Source records |
- - - - - - -

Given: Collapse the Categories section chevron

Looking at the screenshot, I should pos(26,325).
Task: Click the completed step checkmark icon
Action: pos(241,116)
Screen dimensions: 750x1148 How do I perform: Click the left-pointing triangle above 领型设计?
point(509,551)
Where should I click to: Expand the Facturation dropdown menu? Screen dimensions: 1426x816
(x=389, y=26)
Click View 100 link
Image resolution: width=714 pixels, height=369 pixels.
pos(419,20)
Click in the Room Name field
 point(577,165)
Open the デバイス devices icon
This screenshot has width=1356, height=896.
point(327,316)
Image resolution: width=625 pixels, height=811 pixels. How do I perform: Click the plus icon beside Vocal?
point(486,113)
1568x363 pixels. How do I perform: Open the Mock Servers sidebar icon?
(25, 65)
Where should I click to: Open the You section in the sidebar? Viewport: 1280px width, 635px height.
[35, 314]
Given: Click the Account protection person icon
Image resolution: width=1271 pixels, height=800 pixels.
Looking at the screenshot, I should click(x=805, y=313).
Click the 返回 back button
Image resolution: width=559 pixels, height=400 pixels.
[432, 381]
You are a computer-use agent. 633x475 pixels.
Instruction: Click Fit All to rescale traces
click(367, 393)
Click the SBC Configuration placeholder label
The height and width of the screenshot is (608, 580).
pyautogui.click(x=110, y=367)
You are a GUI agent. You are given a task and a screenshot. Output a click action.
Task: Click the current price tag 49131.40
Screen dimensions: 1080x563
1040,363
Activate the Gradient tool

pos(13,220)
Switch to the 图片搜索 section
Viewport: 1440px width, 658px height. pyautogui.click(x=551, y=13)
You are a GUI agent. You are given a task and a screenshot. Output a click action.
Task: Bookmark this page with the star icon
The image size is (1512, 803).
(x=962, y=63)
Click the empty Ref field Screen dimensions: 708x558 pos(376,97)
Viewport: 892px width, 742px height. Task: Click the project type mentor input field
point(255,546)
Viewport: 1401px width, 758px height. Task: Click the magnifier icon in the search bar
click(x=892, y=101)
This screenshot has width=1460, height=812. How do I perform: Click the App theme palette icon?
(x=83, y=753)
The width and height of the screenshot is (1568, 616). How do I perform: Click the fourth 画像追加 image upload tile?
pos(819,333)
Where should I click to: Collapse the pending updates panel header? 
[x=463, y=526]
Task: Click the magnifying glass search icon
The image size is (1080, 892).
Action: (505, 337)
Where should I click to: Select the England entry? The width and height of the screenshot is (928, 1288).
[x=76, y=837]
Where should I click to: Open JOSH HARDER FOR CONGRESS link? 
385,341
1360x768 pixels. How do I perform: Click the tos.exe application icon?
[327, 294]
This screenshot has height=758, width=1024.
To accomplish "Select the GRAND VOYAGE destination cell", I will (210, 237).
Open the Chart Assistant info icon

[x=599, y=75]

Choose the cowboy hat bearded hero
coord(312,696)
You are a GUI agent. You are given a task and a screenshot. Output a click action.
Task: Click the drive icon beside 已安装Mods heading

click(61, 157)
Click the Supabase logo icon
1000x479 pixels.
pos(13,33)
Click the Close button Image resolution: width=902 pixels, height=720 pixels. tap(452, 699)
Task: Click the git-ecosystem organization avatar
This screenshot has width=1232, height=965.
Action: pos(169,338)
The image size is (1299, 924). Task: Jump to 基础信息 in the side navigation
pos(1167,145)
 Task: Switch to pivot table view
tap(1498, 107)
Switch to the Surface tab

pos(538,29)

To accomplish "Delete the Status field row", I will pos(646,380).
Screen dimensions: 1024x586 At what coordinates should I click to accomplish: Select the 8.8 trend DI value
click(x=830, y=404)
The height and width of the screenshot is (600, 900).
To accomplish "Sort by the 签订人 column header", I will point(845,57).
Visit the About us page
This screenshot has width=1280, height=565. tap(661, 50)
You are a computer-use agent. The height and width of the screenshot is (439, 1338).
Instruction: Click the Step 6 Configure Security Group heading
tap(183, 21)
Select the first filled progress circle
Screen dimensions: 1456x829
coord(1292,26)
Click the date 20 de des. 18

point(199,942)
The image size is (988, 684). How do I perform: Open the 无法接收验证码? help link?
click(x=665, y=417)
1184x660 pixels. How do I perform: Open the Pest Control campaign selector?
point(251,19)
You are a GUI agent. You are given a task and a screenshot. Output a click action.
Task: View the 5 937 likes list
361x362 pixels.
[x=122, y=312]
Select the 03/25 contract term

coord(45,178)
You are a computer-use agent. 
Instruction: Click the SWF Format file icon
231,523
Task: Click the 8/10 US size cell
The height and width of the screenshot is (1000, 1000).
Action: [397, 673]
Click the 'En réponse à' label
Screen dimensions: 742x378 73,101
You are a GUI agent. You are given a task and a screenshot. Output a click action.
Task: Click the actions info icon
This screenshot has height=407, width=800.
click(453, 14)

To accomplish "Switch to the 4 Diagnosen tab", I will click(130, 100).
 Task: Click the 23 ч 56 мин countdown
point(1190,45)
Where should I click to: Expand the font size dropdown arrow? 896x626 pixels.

- - - - - - -

Problem requirements |
Could you retype exactly the lines from the first one of the records through the line containing "Task: Click the current price tag 49131.40", both included, and nothing more?

Solution for this exercise |
Given: Collapse the Categories section chevron

Looking at the screenshot, I should pos(26,325).
Task: Click the completed step checkmark icon
Action: pos(241,116)
Screen dimensions: 750x1148 How do I perform: Click the left-pointing triangle above 领型设计?
point(509,551)
Where should I click to: Expand the Facturation dropdown menu? Screen dimensions: 1426x816
(x=389, y=26)
Click View 100 link
Image resolution: width=714 pixels, height=369 pixels.
pos(419,20)
Click in the Room Name field
 point(577,165)
Open the デバイス devices icon
This screenshot has width=1356, height=896.
point(327,316)
Image resolution: width=625 pixels, height=811 pixels. How do I perform: Click the plus icon beside Vocal?
point(486,113)
1568x363 pixels. How do I perform: Open the Mock Servers sidebar icon?
(25, 65)
Where should I click to: Open the You section in the sidebar? Viewport: 1280px width, 635px height.
[35, 314]
Given: Click the Account protection person icon
Image resolution: width=1271 pixels, height=800 pixels.
Looking at the screenshot, I should click(x=805, y=313).
Click the 返回 back button
Image resolution: width=559 pixels, height=400 pixels.
[432, 381]
You are a computer-use agent. 633x475 pixels.
Instruction: Click Fit All to rescale traces
click(367, 393)
Click the SBC Configuration placeholder label
The height and width of the screenshot is (608, 580).
pyautogui.click(x=110, y=367)
You are a GUI agent. You are given a task and a screenshot. Output a click action.
Task: Click the current price tag 49131.40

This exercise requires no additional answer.